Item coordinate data
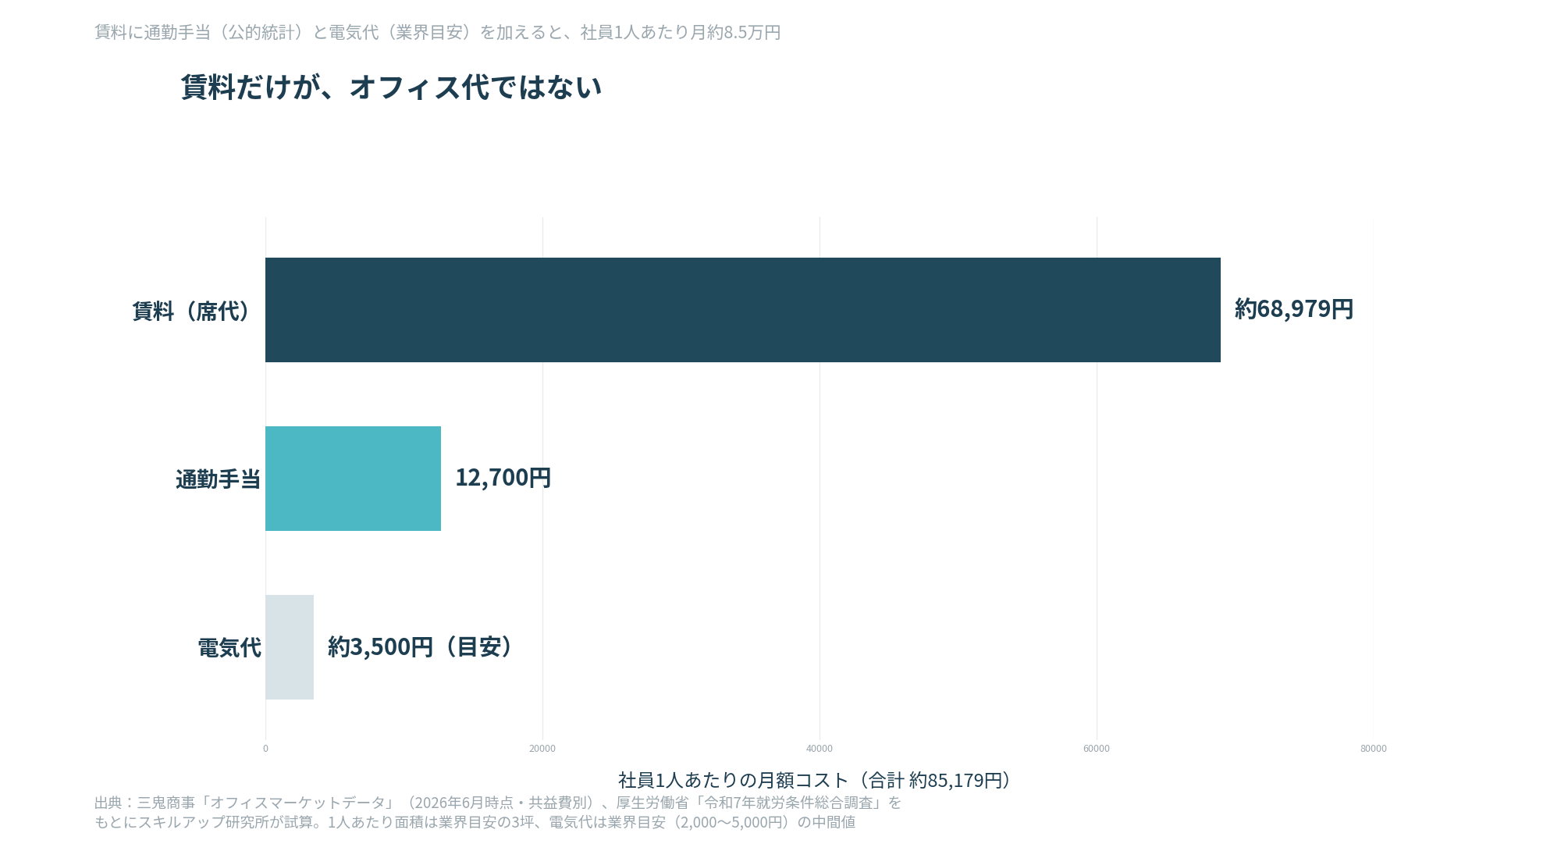Click the x-axis tick label 40000
The height and width of the screenshot is (851, 1561).
(x=820, y=749)
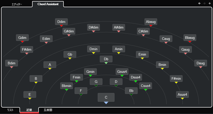Switch to the エディター tab
Screen dimensions: 213x114
(x=17, y=4)
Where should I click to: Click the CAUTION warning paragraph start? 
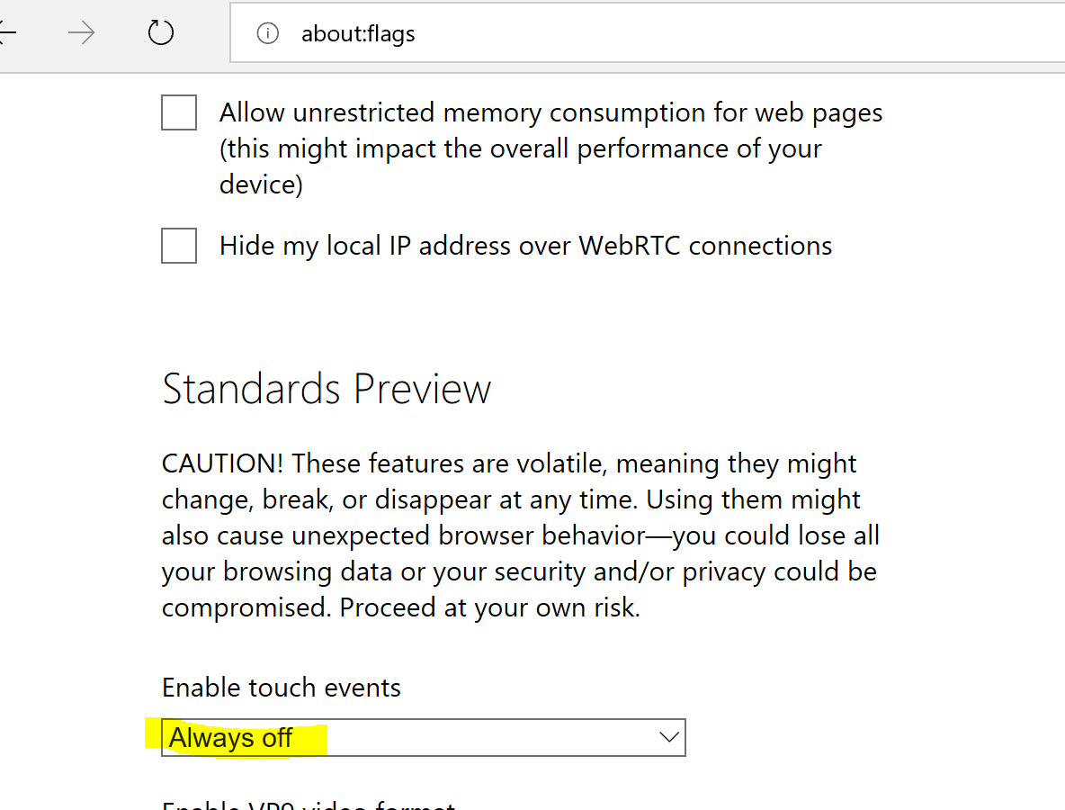tap(223, 464)
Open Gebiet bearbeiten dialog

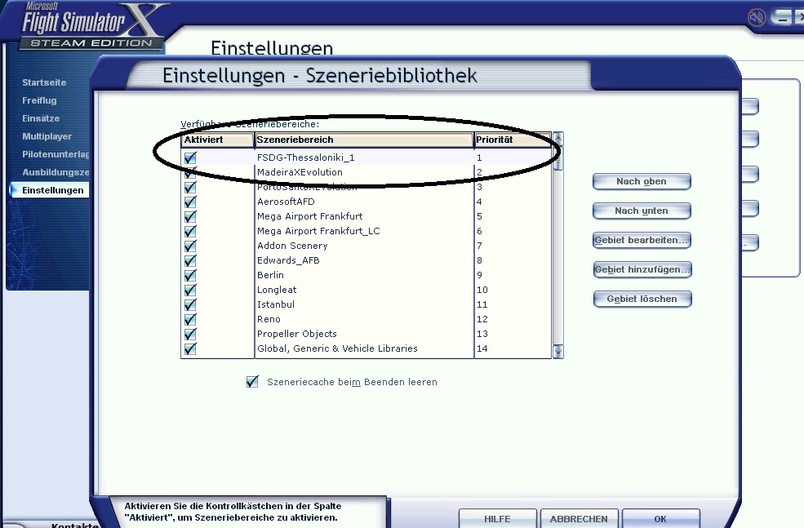(x=642, y=240)
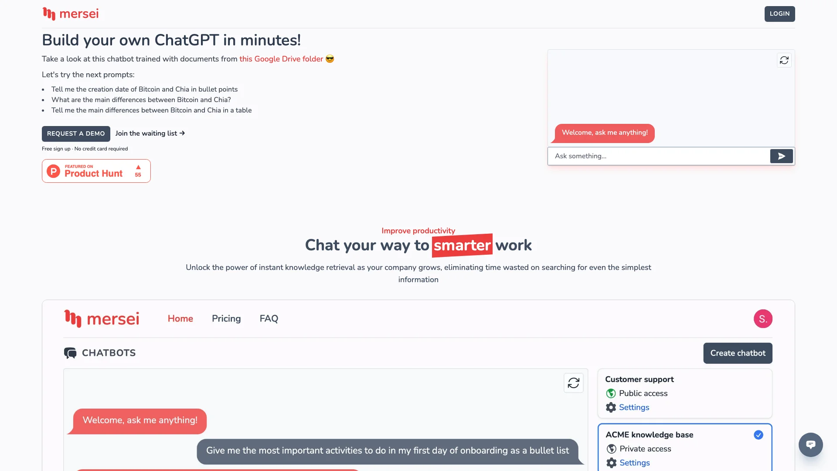
Task: Click the chat bubble icon next to CHATBOTS
Action: [x=70, y=352]
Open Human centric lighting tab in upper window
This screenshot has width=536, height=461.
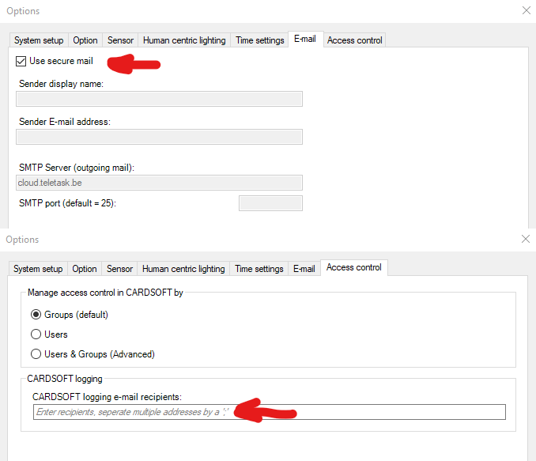click(x=184, y=40)
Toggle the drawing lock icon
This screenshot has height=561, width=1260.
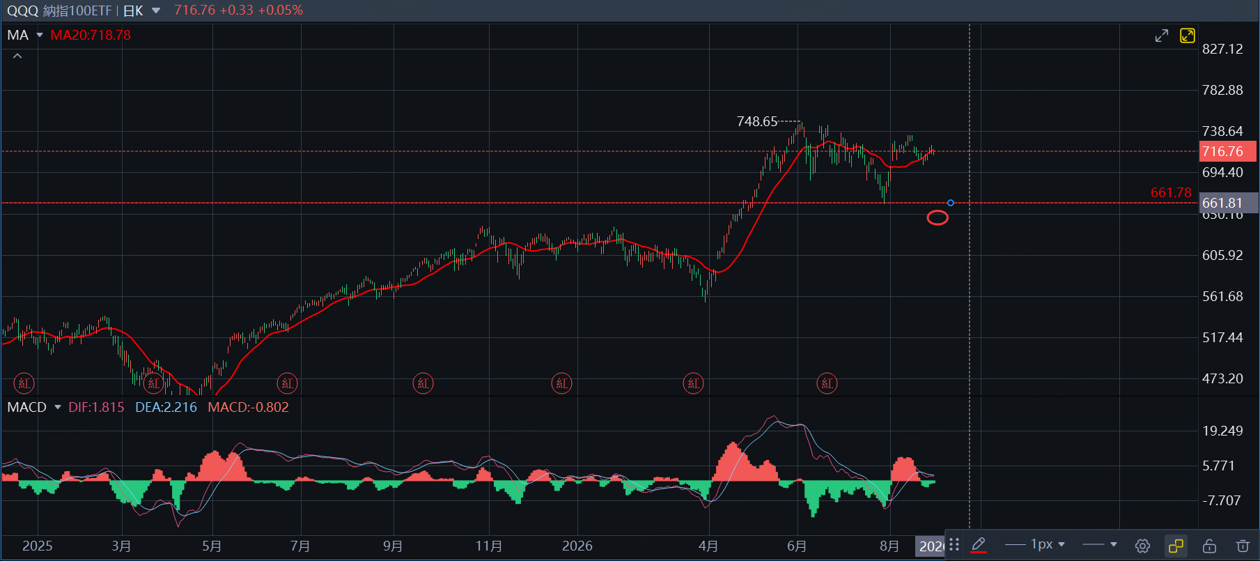pos(1209,546)
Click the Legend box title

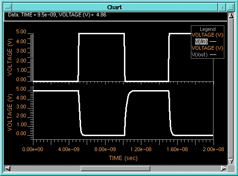tap(208, 29)
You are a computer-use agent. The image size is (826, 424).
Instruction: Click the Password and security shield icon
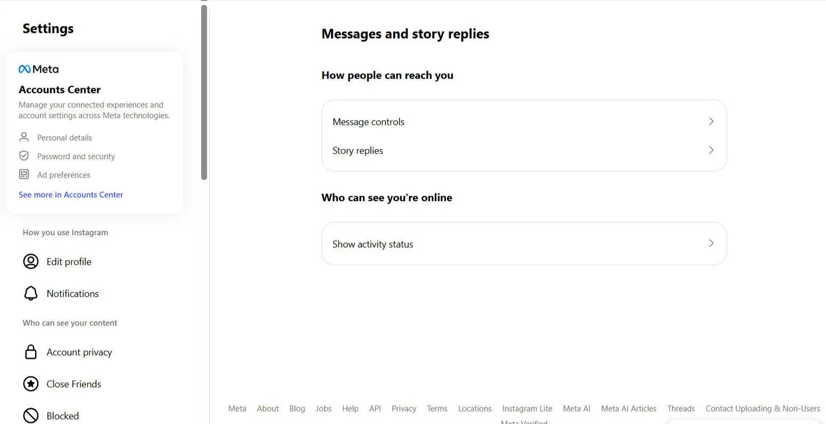pos(24,155)
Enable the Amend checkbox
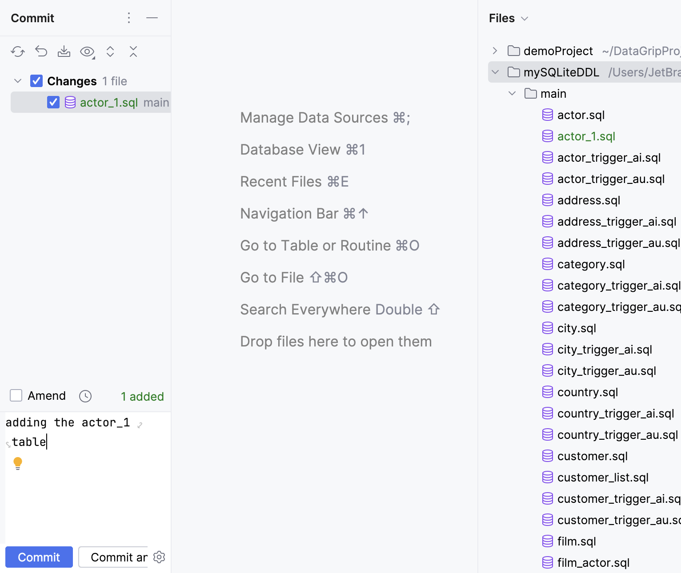Viewport: 681px width, 573px height. [16, 395]
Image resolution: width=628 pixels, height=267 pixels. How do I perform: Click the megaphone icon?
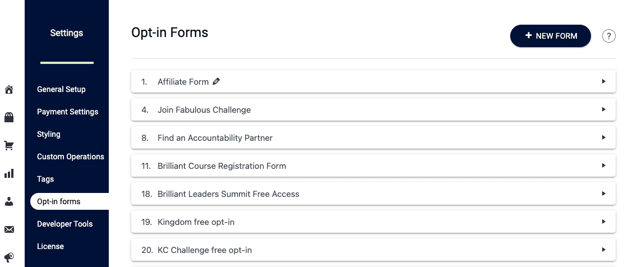9,257
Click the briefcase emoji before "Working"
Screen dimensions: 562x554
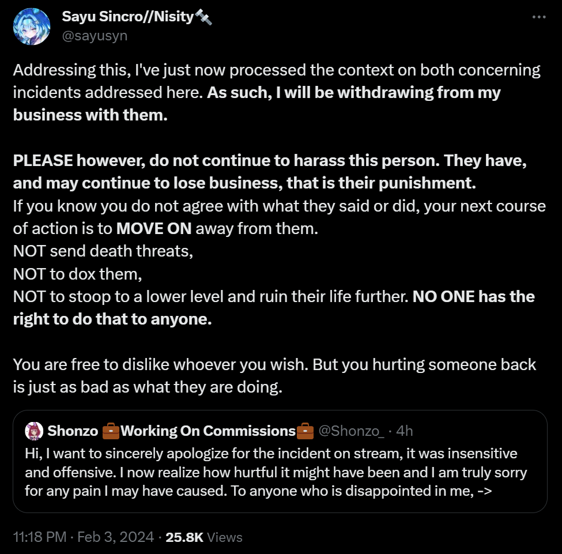111,431
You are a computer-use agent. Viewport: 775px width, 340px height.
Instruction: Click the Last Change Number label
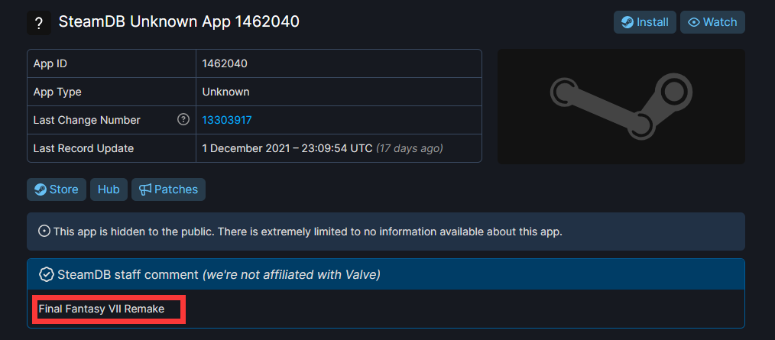(x=86, y=120)
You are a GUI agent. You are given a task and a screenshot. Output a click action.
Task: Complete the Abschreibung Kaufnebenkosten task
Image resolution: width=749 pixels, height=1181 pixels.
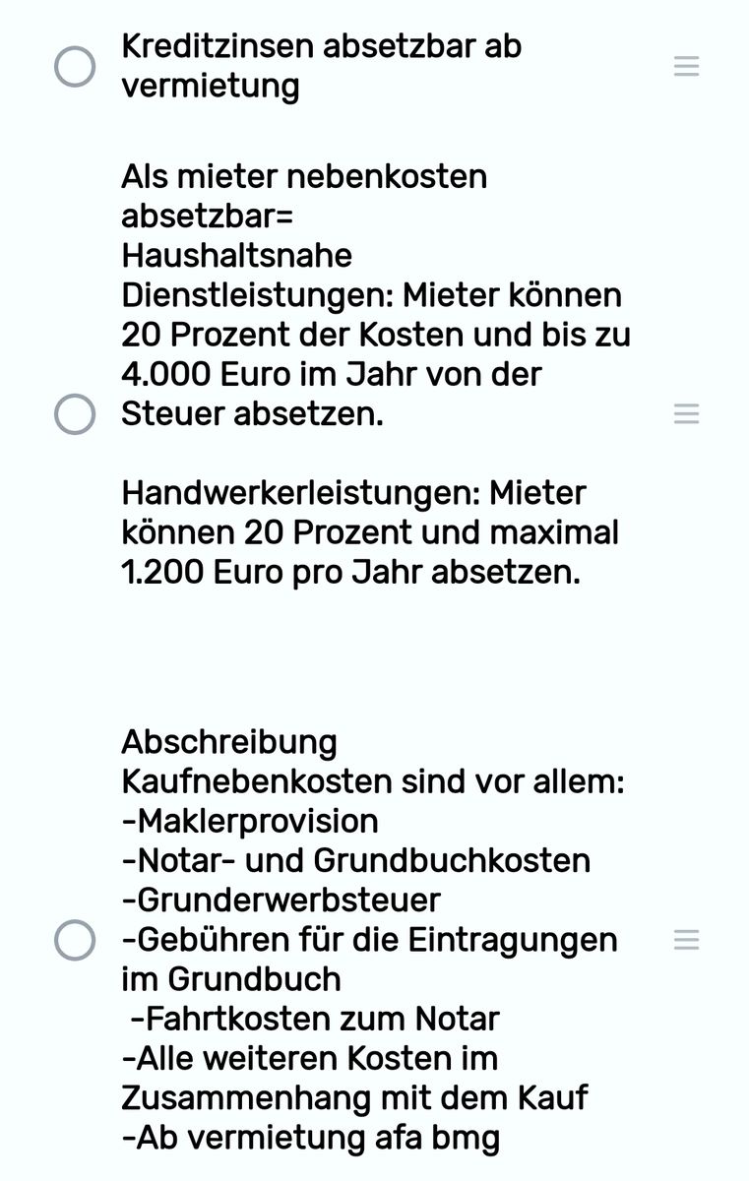pos(75,940)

Set task: Reproduce every line of the listing above without any changes, omitting the pictures.

Answer to the exercise:
Click the x-axis tick label 40000
The height and width of the screenshot is (851, 1561).
(x=820, y=749)
Switch to the エディター tab
Screen dimensions: 213x114
(x=17, y=4)
Where should I click to: Click the CAUTION warning paragraph start? 
tap(223, 464)
Open Gebiet bearbeiten dialog

(x=642, y=240)
Task: Click the chat bubble icon next to CHATBOTS
Action: [x=70, y=352]
Open Human centric lighting tab in upper window
This screenshot has width=536, height=461.
click(x=184, y=40)
Toggle the drawing lock icon
This screenshot has height=561, width=1260.
pos(1209,546)
Click the Legend box title

tap(208, 29)
You are a computer-use agent. The image size is (826, 424).
Instruction: Click the Password and security shield icon
pos(24,155)
Enable the Amend checkbox
Viewport: 681px width, 573px height. [16, 395]
Image resolution: width=628 pixels, height=267 pixels. How do I perform: Click the megaphone icon?
9,257
Click the briefcase emoji before "Working"
Screen dimensions: 562x554
111,431
You are a computer-use agent. Viewport: 775px width, 340px height.
Instruction: Click the Last Change Number label
(x=86, y=120)
You are a GUI agent. You are given a task and a screenshot. Output a click action.
Task: Complete the Abschreibung Kaufnebenkosten task
Image resolution: width=749 pixels, height=1181 pixels.
pos(75,940)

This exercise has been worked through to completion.